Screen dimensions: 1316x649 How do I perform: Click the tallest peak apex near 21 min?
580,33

==

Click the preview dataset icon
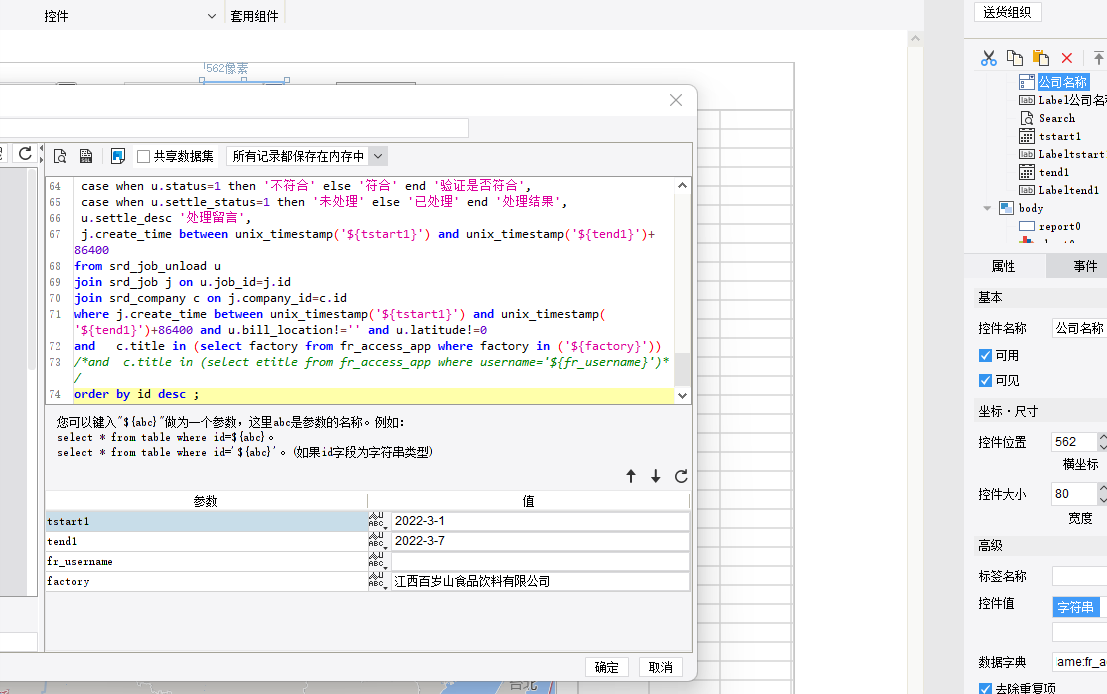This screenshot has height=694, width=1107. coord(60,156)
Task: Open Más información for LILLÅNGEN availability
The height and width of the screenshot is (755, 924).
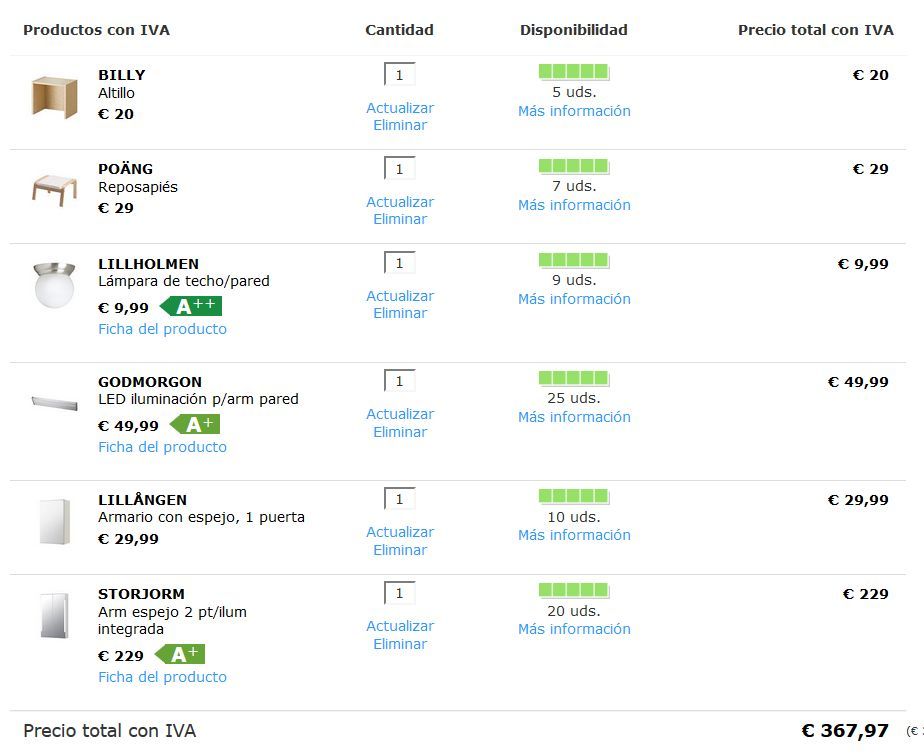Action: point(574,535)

---

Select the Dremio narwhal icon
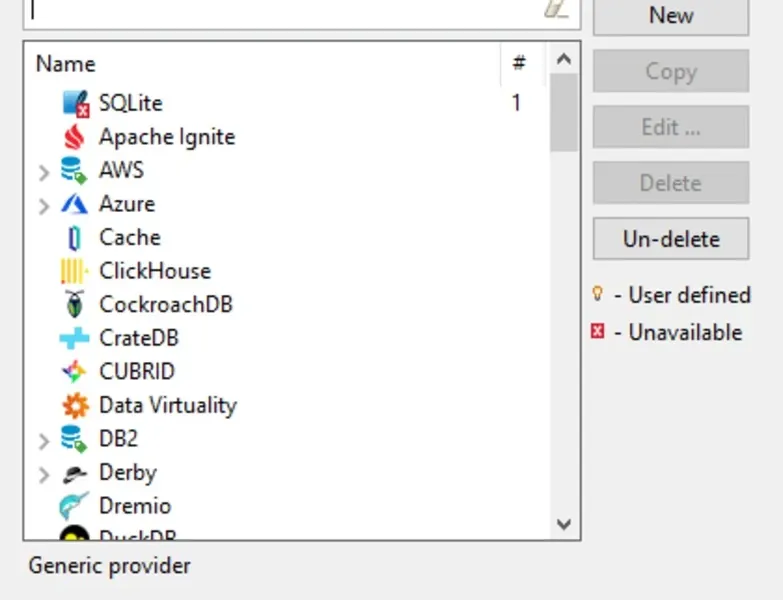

--- Requirements ---
Copy the data from the line containing "Task: Open Más" through the line containing "Action: point(574,535)", including both of those lines, with no changes. Leave out the pictures.

--- Output for this exercise ---
Task: Open Más información for LILLÅNGEN availability
The height and width of the screenshot is (755, 924).
Action: point(574,535)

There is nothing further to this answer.